Glioblastoma is the most common form of adult brain cancer and also one of the most aggressive human cancers. Immunotherapy has yet to be shown proven effective against glioblastomas, and the length of survival for patients with the tumors following aggressive surgical resection, chemotherapy, and radiation therapy is still only fourteen months. About 14,000 people are diagnosed with the disease every year.
The dreary reality of this diagnosis is what makes new research published in Advanced Therapeutics so hopeful. As the collaborating authors of the study explain, their research details a technique that aims to take advantage of temperature in order to, “induce accumulation of requisite immune cells in the glioblastoma microenvironment, thereby transforming a “cold” to a “hot” immune microenvironment.”
"Our body has armies of white blood cells that help us fight off bacteria, viruses, and cancer cells. This constellation of cells constitutes our immune system," comments senior author Clark C. Chen, MD, Ph.D., Lyle French Chair in Neurosurgery and Head of the Department of Neurosurgery at the University of Minnesota Medical School. "One of the key reasons why glioblastoma is so aggressive is that it shuts off this immune system.”
And that’s also why glioblastomas don’t respond to immunotherapy. "Immunotherapy works by activating the white blood cells that are present in many cancer types. For reasons that are not clear, glioblastomas contain few white blood cells. So, there is nothing for immunotherapy to activate," adds co-senior author Andrew Kummel, Professor of Chemistry and Biochemistry at the University of California San Diego.

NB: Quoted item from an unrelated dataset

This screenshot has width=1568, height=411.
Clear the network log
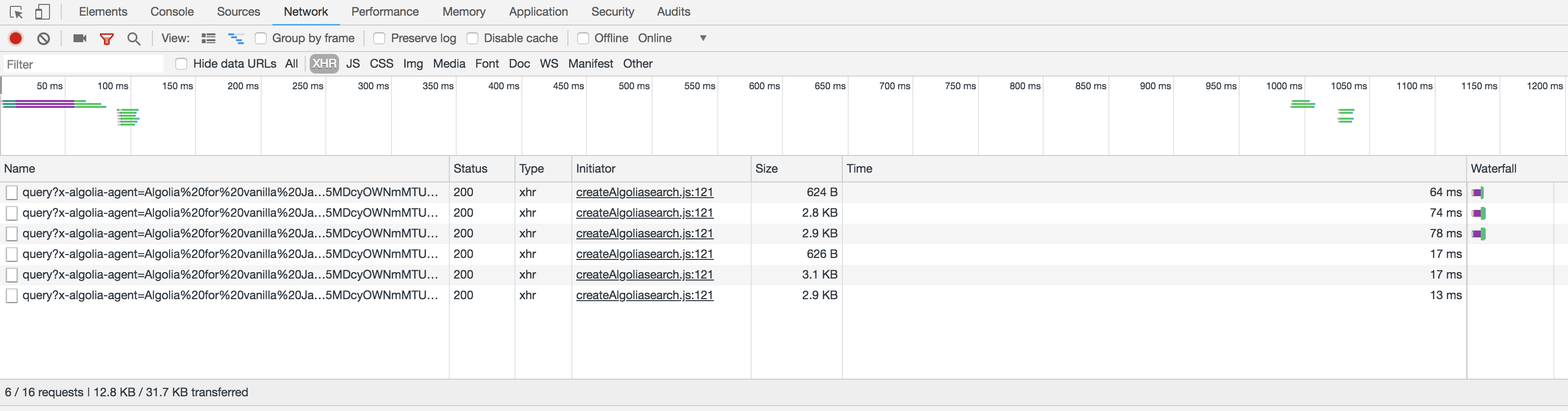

But let’s go back a moment. What exactly does a “cold” or “hot” immune microenvironment refer to? Previous studies have shown that glioblastomas produce a “cold” microenvironment, meaning one that is lacking the substrate immune cells that would be necessary for immunotherapy to be effective. Hence, the scientists had the idea that by manipulating the temperature of the immune microenvironment of a tumor, they could potentially activate more immune cells, making the tumor more susceptible to immunotherapy. They call this temperature manipulation the Goldilocks effect, referring to the story of the young girl who tastes three different bowls of porridge, one too hot, one too cold, and one just right.
This discovery was unexpected even to the researchers, says Chen. "Impressively, immunotherapy works only when the ultrasound is adjusted to maintain a stable body temperature as the cancer cells are ruptured," muses Chen. "Temperatures that deviate too much from the body temperature appear to compromise the effectiveness of the white blood cells. This 'Goldilocks' aspect of immunotherapy was not previously appreciated."

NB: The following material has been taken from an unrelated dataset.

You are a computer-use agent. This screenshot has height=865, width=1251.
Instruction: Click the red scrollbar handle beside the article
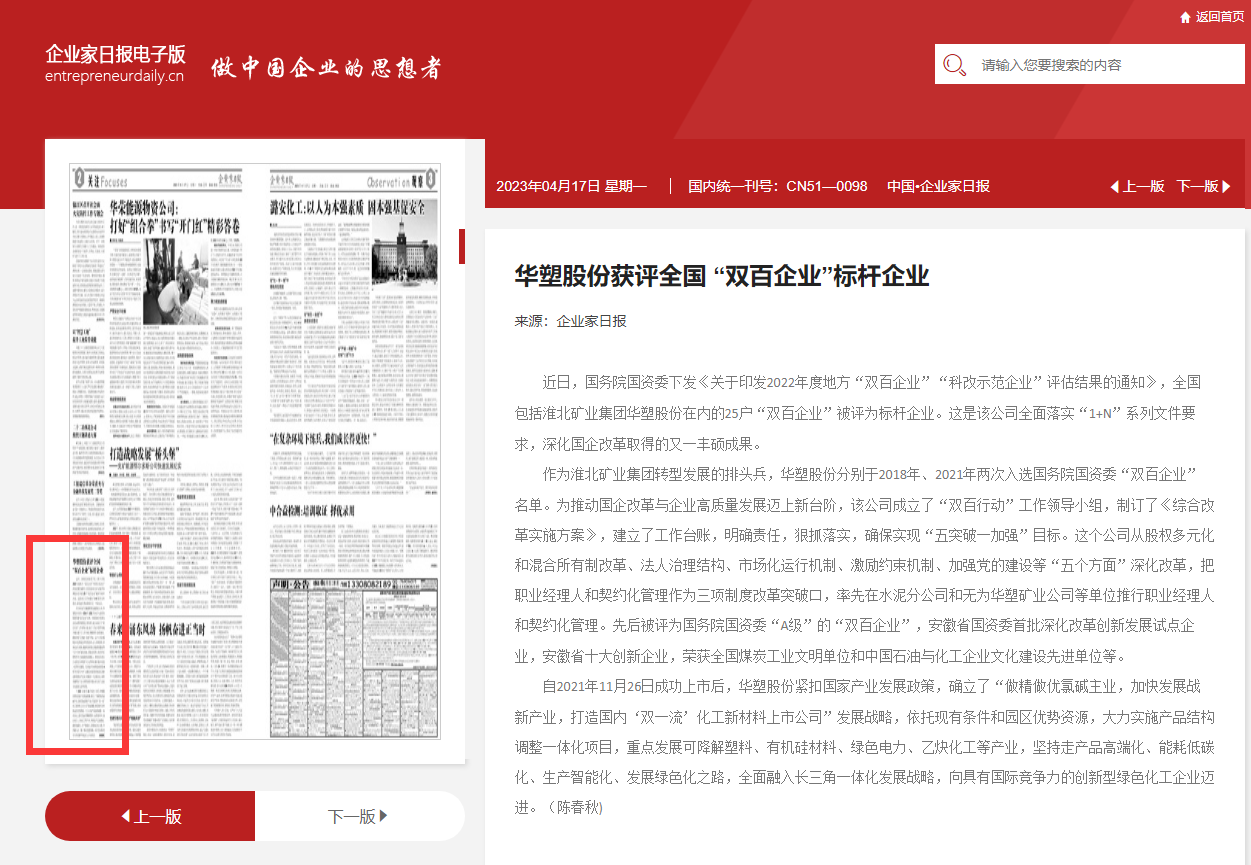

Already the team has collaborated with Professor of Electrical and Computer Engineering, Emad Ebbini, to develop an ultrasound system that is able to manipulate the tumors’ microenvironment based on the findings. Ebbini comments, "Our ultrasound is a perfect fit for the type of clinical application that Dr. Chen has developed. We are working toward a first-in-human study to test our ultrasound in glioblastoma patients."